### Instructions for the task
Please present the records as a Markdown table with the columns Row and Line. Begin at the line that contains "coordinates (910, 348).", stop after the line that contains "(330, 318).", and leave out blank lines.

Extracted data section start

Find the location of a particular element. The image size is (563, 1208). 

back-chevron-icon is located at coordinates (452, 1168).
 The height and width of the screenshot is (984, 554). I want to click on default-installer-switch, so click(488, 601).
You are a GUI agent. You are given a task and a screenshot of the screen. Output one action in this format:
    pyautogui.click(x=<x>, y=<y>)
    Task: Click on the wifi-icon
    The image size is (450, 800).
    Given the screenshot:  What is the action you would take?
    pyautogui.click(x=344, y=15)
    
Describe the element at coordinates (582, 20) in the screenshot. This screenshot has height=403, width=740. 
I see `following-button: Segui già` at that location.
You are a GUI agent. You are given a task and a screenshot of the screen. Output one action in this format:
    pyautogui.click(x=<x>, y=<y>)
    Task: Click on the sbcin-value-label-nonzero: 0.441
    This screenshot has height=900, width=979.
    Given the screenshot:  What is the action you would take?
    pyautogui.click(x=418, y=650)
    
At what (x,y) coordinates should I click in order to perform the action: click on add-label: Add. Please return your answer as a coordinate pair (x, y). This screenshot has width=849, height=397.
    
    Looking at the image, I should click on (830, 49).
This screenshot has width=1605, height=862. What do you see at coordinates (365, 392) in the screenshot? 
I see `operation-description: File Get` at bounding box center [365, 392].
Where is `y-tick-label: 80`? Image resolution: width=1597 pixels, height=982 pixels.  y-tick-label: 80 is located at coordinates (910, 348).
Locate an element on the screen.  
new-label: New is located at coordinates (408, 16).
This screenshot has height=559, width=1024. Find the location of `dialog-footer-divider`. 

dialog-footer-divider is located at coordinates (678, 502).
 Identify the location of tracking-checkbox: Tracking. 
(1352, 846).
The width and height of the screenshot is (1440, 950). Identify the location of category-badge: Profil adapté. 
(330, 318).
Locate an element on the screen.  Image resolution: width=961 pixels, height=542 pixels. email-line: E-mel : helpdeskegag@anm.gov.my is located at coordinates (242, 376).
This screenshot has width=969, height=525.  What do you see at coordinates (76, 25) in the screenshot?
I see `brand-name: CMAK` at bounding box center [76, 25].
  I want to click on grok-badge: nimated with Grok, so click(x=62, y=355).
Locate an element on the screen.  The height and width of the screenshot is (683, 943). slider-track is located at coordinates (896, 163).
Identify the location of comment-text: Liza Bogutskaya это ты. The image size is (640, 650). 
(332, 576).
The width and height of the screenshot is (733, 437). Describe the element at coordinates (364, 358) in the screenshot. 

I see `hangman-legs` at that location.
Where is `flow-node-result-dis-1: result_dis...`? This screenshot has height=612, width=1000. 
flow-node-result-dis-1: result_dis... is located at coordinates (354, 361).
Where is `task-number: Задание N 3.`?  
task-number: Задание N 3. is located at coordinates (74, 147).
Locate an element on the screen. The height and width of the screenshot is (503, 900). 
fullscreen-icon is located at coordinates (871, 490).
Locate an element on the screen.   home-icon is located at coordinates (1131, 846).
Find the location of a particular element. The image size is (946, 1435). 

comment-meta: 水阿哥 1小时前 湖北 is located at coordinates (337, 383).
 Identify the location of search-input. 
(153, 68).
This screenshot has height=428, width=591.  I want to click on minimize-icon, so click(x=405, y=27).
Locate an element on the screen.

Extracted data section end

### Output of the task
| Row | Line |
|---|---|
| 1 | Where is `y-tick-label: 80`? Image resolution: width=1597 pixels, height=982 pixels.  y-tick-label: 80 is located at coordinates (910, 348). |
| 2 | Locate an element on the screen.   |
| 3 | new-label: New is located at coordinates (408, 16). |
| 4 | This screenshot has height=559, width=1024. Find the location of `dialog-footer-divider`.  |
| 5 | dialog-footer-divider is located at coordinates (678, 502). |
| 6 |  Identify the location of tracking-checkbox: Tracking.  |
| 7 | (1352, 846). |
| 8 | The width and height of the screenshot is (1440, 950). Identify the location of category-badge: Profil adapté.  |
| 9 | (330, 318). |